A dual-threat QB for a dual-threat offense
When an offense pairs a dynamic running QB with a powerful back, it’s expected to possess a potent ground game, but an explosive passing game doesn’t always follow. The Tar Heels managed to pair both, they averaged 5.9 per rushing attempt, third-best in the nation, and 9.2 yards per passing attempt, tied for seventh in the nation. That combination is possible thanks to QB Marquise Williams (+21.6) who passed for 2,829 yards and 21 touchdowns, and also rushed for 746 yards and 10 touchdowns on designed runs, at 8.2 yards per attempt. William’s +6.0 passing grade for the season ranks 59th, but his +14.5 rushing grade was the fifth-highest among QBs, and the best in the Power-5.
The Tar Heels may lack a receiver who stands out statistically, but they do have a number of useful options, with five different wide receivers earning receiving grades of +2.5 or greater. Quinshad Davis was the best of the bunch with an +8.4 receiving grade. North Carolina will lean heavily on the run as always, but Baylor gave up 27 touchdowns through the air in 2015, tied for 114th in the nation, so Williams and his receivers may find some success.
How will the Baylor passing game go?
When starting QB Seth Russell went down, it was Jarrett Stidham who stepped up and the offense continued to function at a high level. Stidham’s +17.5 passing grade was the best mark of all Baylor’s QBs and there was some hope that Stidham might be fit to return against North Carolina. However, that hope has been quelled, with third choice QB Chris Johnson now named the starter.
The offense stagnated when Chris Johnson was forced onto the field. Johnson did earn a +1.0 passing grade when sealing the victory over Oklahoma State, but a -10.2 overall grade adequately captures his struggles. The idea Johnson has found things difficult is hardly a surprise, he opened the season as a receiver and was an emergency choice at quarterback.

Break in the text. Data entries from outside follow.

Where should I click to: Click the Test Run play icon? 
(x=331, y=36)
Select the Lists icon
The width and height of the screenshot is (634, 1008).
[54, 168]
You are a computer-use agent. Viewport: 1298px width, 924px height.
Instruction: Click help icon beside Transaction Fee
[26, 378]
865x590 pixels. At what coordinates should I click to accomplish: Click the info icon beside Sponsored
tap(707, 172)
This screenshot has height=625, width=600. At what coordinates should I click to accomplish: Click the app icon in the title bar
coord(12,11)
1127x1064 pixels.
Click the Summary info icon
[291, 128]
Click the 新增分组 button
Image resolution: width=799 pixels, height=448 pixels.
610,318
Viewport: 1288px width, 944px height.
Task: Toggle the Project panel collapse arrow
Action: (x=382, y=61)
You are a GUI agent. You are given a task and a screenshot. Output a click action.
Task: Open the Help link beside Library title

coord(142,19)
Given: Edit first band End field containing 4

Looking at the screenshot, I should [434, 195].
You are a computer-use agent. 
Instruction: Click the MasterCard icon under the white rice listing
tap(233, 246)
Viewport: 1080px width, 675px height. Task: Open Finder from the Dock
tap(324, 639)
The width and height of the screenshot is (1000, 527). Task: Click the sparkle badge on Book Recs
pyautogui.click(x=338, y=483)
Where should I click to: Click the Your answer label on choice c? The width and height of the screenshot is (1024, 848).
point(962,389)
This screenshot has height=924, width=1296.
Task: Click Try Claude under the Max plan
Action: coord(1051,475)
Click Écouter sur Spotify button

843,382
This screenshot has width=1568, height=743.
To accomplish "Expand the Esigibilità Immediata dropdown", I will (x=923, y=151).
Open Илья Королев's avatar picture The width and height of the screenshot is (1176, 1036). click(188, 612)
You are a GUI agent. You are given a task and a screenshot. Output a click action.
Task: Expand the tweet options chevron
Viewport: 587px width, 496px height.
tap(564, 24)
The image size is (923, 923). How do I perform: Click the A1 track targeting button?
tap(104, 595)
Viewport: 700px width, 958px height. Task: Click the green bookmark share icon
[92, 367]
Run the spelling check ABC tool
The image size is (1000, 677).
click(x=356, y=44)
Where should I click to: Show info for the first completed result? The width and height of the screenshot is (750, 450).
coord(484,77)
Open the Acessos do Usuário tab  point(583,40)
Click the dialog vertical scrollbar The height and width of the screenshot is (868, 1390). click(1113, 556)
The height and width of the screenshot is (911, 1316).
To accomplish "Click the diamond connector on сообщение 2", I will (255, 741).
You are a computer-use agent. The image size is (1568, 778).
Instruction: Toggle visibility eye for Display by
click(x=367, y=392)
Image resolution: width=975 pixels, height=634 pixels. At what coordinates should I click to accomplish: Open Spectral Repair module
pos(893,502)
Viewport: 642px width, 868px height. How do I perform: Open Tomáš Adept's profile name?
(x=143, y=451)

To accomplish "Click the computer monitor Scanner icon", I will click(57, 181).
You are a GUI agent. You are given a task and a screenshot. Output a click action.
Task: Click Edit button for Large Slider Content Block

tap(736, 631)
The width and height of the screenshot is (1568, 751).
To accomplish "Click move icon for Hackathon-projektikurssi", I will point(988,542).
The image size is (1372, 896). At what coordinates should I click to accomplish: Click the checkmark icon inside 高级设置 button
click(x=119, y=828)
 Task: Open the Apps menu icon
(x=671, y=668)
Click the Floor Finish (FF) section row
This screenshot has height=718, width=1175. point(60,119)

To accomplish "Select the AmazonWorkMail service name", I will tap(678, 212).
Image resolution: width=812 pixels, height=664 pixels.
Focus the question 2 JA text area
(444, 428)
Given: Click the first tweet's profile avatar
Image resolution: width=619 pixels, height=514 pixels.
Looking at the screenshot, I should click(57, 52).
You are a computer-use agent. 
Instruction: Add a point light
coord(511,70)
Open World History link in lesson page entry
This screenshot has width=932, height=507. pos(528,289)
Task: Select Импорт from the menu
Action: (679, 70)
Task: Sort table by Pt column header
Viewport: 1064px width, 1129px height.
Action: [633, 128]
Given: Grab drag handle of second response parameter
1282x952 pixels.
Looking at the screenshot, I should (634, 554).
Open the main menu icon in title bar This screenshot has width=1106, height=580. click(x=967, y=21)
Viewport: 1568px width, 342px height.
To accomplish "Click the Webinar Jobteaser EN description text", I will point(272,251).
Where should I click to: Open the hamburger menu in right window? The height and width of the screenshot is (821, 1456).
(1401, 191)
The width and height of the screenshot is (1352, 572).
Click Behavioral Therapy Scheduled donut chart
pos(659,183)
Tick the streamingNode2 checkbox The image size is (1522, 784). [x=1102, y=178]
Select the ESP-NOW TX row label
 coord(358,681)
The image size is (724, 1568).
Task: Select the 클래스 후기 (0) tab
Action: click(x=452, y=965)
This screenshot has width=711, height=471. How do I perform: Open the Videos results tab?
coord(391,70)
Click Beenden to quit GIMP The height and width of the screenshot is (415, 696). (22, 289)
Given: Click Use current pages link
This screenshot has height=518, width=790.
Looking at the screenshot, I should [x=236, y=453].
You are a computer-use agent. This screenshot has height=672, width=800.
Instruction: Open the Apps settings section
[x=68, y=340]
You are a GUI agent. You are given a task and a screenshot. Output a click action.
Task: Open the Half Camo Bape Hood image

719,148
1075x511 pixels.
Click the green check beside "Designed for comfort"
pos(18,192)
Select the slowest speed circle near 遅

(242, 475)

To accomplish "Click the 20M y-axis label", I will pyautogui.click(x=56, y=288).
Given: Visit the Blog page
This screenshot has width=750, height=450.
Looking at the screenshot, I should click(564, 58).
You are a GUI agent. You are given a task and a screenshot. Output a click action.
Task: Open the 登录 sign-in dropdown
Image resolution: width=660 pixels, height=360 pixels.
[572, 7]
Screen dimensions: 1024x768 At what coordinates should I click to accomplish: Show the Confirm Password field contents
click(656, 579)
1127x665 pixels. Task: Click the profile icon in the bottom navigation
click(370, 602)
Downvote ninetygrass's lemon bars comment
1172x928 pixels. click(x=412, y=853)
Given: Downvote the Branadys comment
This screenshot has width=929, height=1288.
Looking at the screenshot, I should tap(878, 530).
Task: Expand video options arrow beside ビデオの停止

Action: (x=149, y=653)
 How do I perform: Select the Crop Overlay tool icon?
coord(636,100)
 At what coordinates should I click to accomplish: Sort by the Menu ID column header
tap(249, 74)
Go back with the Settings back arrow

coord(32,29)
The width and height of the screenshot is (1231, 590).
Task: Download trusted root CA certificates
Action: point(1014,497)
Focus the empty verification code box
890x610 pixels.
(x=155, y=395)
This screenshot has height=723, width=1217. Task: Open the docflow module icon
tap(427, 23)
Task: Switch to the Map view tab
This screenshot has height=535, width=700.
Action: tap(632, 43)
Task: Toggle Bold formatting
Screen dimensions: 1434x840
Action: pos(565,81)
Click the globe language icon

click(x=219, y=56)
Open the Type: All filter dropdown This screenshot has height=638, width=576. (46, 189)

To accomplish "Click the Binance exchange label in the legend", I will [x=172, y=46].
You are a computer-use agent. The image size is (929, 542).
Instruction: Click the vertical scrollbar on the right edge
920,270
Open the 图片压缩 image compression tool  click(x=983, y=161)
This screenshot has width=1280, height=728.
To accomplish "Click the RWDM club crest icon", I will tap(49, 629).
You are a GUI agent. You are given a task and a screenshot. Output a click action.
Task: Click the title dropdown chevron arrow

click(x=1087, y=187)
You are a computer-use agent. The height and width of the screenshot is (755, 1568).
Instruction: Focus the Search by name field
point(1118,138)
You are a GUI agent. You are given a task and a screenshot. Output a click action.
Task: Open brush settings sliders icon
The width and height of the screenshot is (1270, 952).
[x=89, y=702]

It will be interesting to see how much progress Johnson has made now that he’s had a little more time to get ready, Baylor will be hoping that it is enough to get their passing attack going again.
Players to watch
Baylor – DT Andrew Billings: The Bears can’t afford to get into a shoot out if their offense isn’t up to speed. That means Baylor’s defense must disrupt North Carolina’s offensive game plan, and there is no more disruptive player on their defense than Billings. For the second straight season, Billings has been a constant nuisance for opponents, particularly in the run game. He recorded five sacks, 30 total pressures and a +14.1 grade as a pass rusher, and earned a +26.7 grade in run defense. Billings only graded negatively once all season.
North Carolina – CB M. J. Stewart: The Tar Heels have given up 16 passing touchdowns, and matched that with 16 interceptions, a healthy ratio for any pass defense – Stewart (+14.0 coverage) is a major part of that. Whether he lined up on the outside, or covering the slot (66 percent of his coverage snaps came over the slot), quarterbacks got little joy targeting his coverage. Stewart has given up one touchdown, but also has four interceptions and 12 further passes defensed to his credit and has allowed just 45.5 percent of passes into his coverage to be completed. Not the sort of corner that a struggling passer wants to face.
Prediction: North Carolina
If everyone was fit, then Baylor would be the pick. But they aren’t, Baylor are down to their third choice QB and without their top WR Corey Coleman and RB Shock Linwood. The Tar Heels have the difficult to defend Williams under center, which gives them a considerable advantage. Art Briles does have time to get Johnson ready, and the system is quarterback friendly, so it wouldn’t be a shock if the Baylor offense looks better than it has since Stidham went down, but the circumstances favor the Tar Heels.